Até que as contradições internas conduziram ao afastamento do primeiro-ministro em 2021 e, posteriormente, ao rompimento entre os dois líderes militares. Um, o general do exército BBBB, e o outro, o comandante Mohammed Hamdan Dagalo (vulgo Hemedti), da antiga milícia Janjaweed, renomeada como Forças de Apoio Rápido, cujo peso derivava dos anos de combate aos movimentos de secessão em Darfur, além do controle das minas de ouro ilegais.
Hemedti chegou a encenar ser “mais próximo” do movimento civil, fantasia que rasgaria pouco depois. A ruptura partiu dele, que chegou a tomar boa parte da capital do Sudão e da segunda maior cidade, Ondurmã, em abril de 2023. Apenas em 2025 o exército reconquistou totalmente Cartum.
Durante mais de duas décadas, os EUA promoveram a divisão do Sudão em Norte e Sul – este, rico em petróleo – e, posteriormente, insuflaram o separatismo no oeste do país, além de terem submetido a nação africana a sanções incapacitantes
De acordo com as revelações em 2003 o ex-comandante dos EUA na Europa, general Wesley Clark, as desventuras do Sudão podem ter tido início quando ele foi informado, ao chegar no Pentágono, durante o governo de W. Bush e nove dias após o 11 de Setembro, que o plano era “invadir sete países muçulmanos em cinco anos”. O Sudão estava entre eles. “Começava no Iraque, e depois Síria, Líbano, Líbia, Somália, Sudão e, a terminar, Irã”, disse Clark.

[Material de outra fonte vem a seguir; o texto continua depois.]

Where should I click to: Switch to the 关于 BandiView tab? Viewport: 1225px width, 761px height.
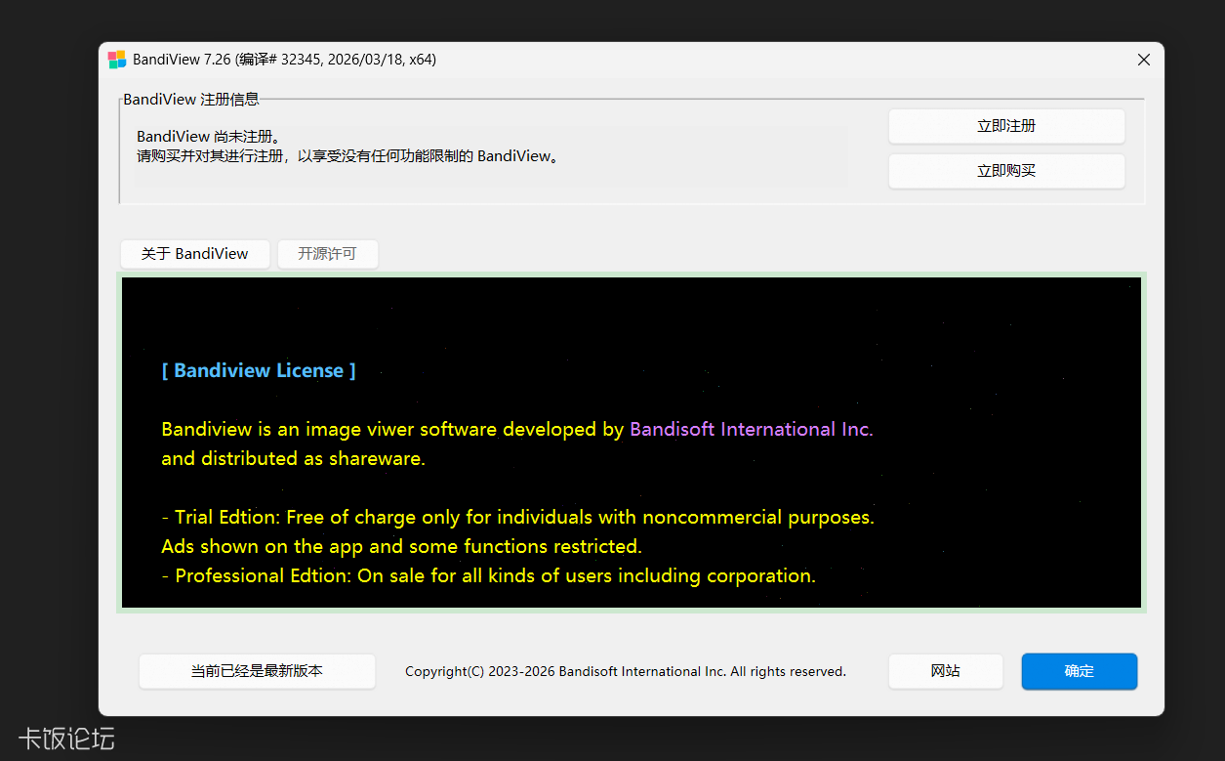(x=194, y=254)
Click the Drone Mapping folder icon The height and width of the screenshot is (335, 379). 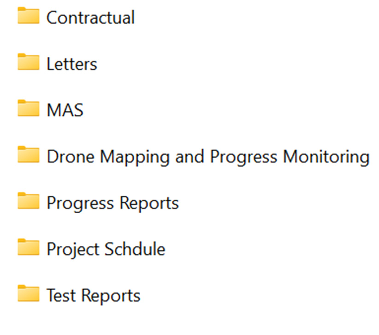click(29, 155)
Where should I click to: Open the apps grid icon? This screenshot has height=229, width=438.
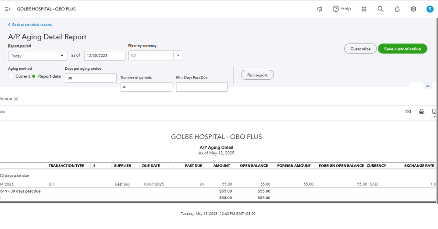(x=364, y=9)
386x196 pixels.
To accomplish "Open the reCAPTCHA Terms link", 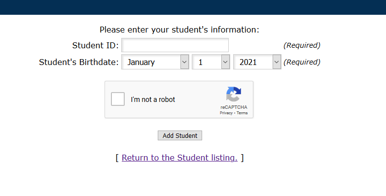I will [x=242, y=113].
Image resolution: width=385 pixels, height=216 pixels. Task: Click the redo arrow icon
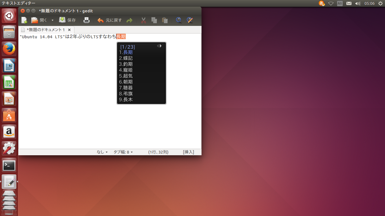pyautogui.click(x=129, y=20)
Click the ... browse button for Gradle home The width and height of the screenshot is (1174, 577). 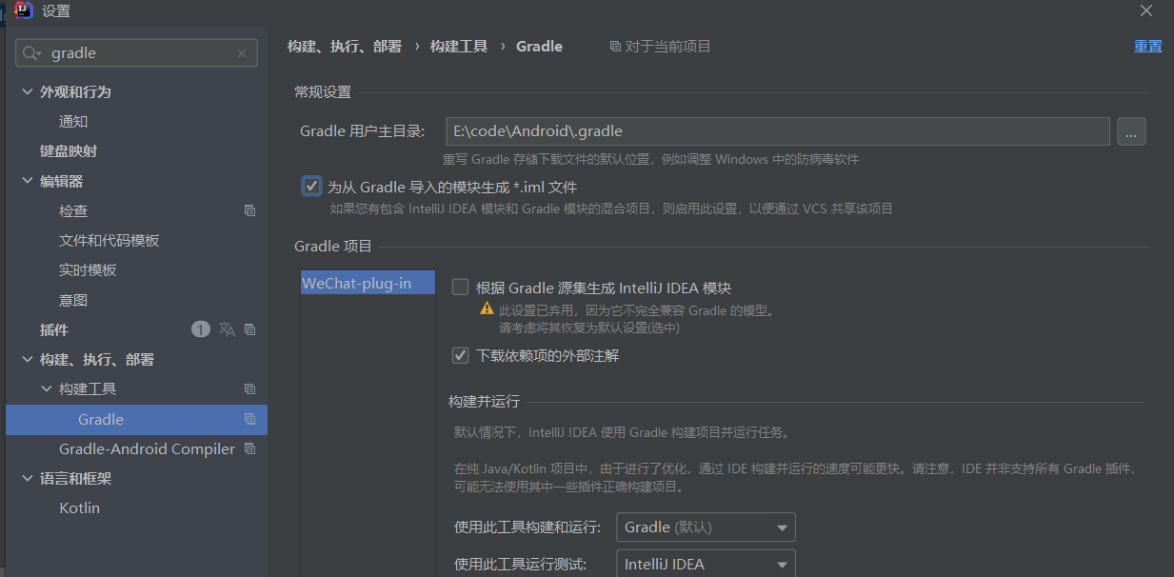pyautogui.click(x=1131, y=131)
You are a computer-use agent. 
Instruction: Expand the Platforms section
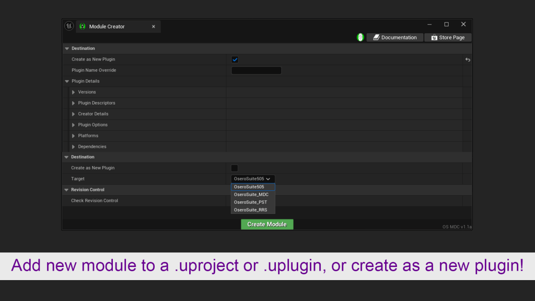(x=74, y=136)
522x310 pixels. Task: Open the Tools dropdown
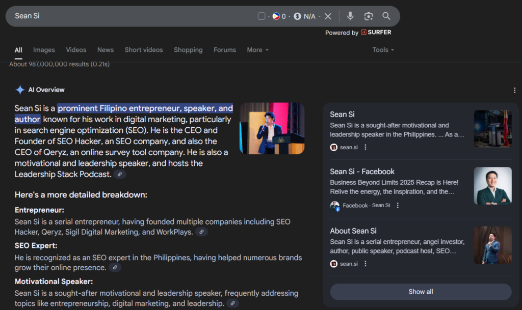point(383,50)

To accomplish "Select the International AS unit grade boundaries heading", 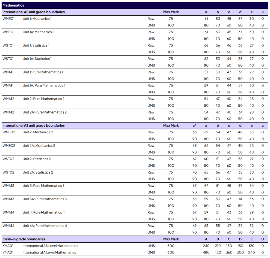I will (x=34, y=12).
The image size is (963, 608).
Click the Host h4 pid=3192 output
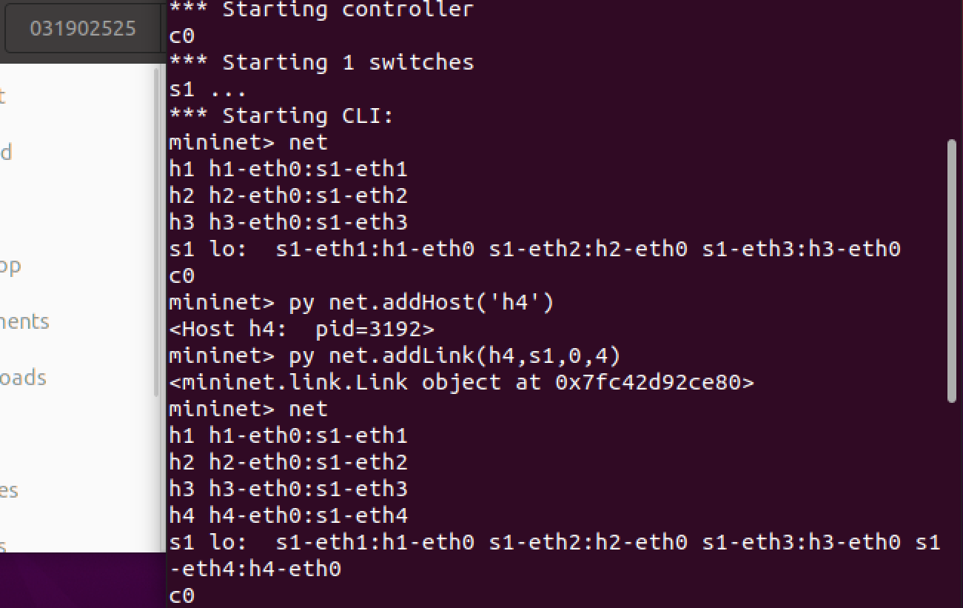(302, 329)
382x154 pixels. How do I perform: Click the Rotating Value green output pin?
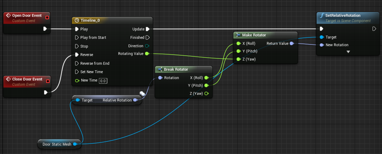point(147,54)
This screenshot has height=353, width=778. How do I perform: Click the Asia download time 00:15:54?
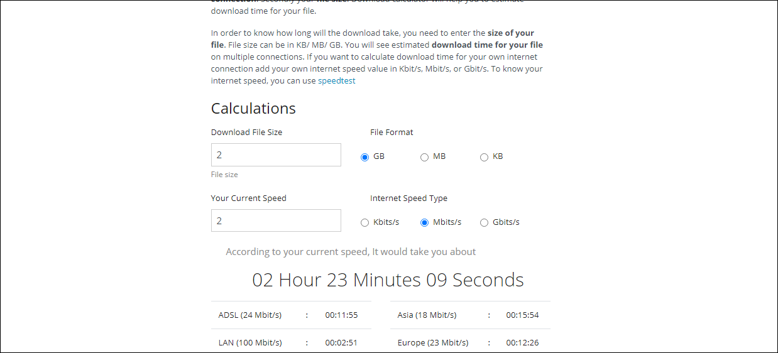(x=522, y=315)
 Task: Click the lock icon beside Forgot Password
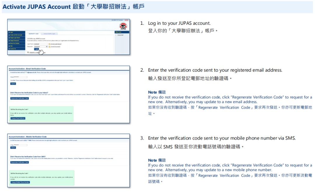click(x=50, y=46)
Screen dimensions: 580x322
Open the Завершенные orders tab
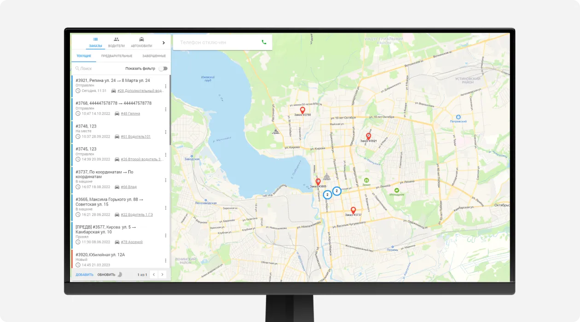(154, 56)
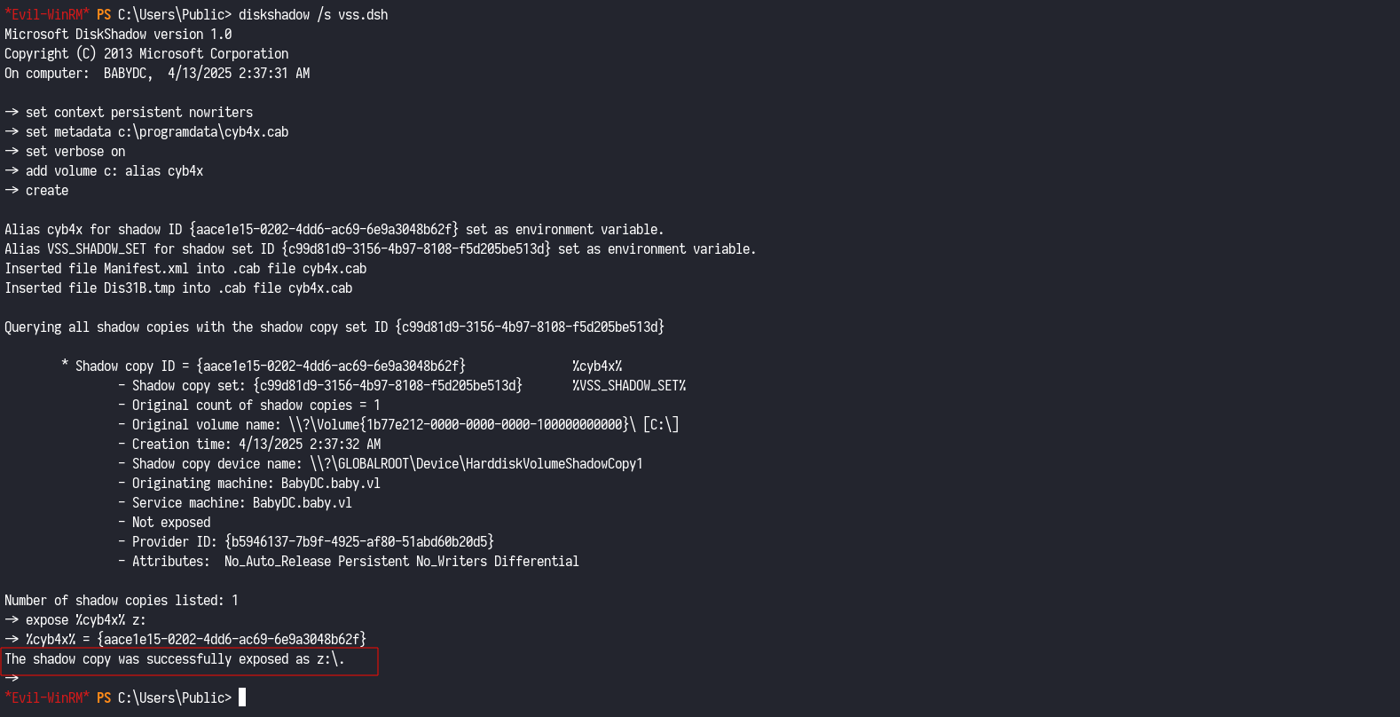This screenshot has width=1400, height=717.
Task: Click the "create" command line
Action: (x=46, y=191)
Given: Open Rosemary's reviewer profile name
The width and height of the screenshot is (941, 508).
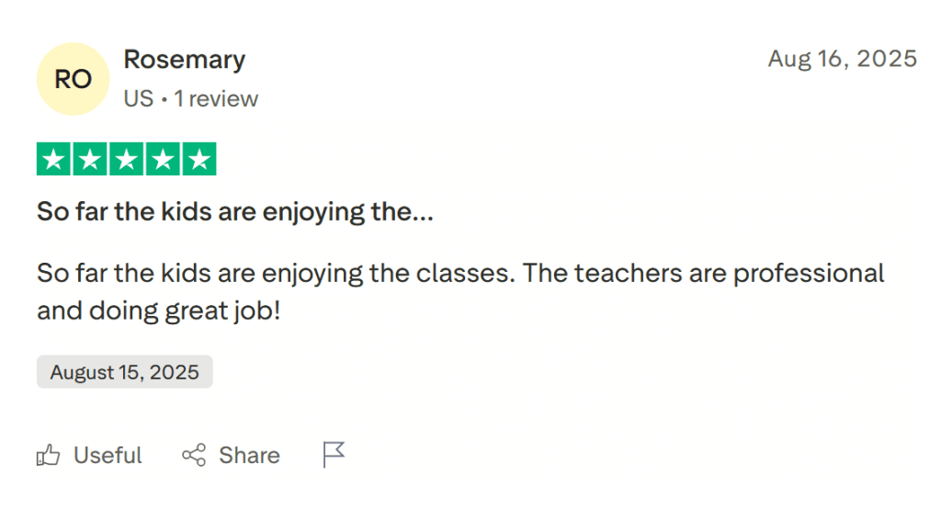Looking at the screenshot, I should (185, 60).
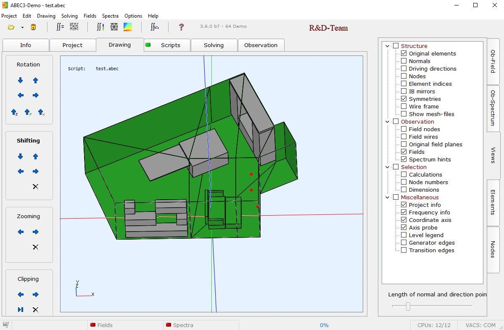Click the Clipping right arrow
504x330 pixels.
(x=35, y=294)
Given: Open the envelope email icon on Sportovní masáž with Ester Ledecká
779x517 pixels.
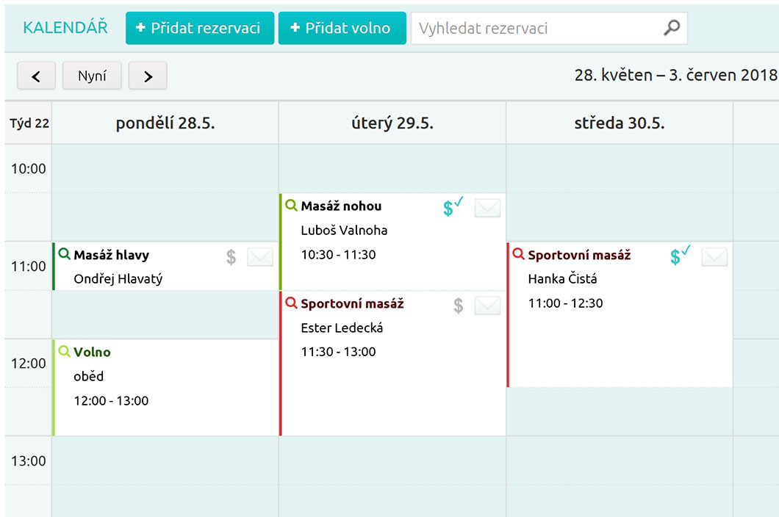Looking at the screenshot, I should pos(487,305).
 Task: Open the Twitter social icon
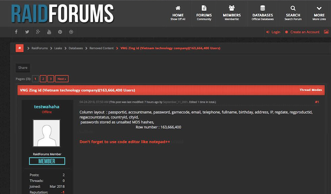pyautogui.click(x=27, y=32)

É famosa a entrevista em que Clark relata isso. Até hoje, só o Irã escapou. Clark relatou a conversa que teve com um oficial militar superior em Washington que revelou as ambições mais vastas do governo W. Bush. “Tomamos a decisão: vamos para a guerra com o Iraque“, ter-lhe-á dito o oficial.
“Porquê?”, terá perguntado Clark de volta. “Não sei. Se calhar eles não sabem o que fazer mais”, foi a resposta que recebeu, apesar de não existirem quaisquer provas de mão iraquiana no 11 de setembro.
E Clark insistiu: “será que encontraram informação que liga Sudão à Al-Qaeda?”. A resposta surpreenderia ainda mais o general.
“Não, não há nada de novo nesse sentido. Simplesmente tomaram a decisão. Não sabemos o que fazer em relação aos terroristas, mas temos um bom exército e podemos derrubar governos“, recordou.
Três semanas depois da conversa informal, o mesmo oficial entregou a Clark um memorando descrevendo como os EUA iriam derrubar sete países em cinco anos. “Começava no Iraque, e depois Síria, Líbano, Líbia, Somália, Sudão e, a terminar, Irã”, disse Clark.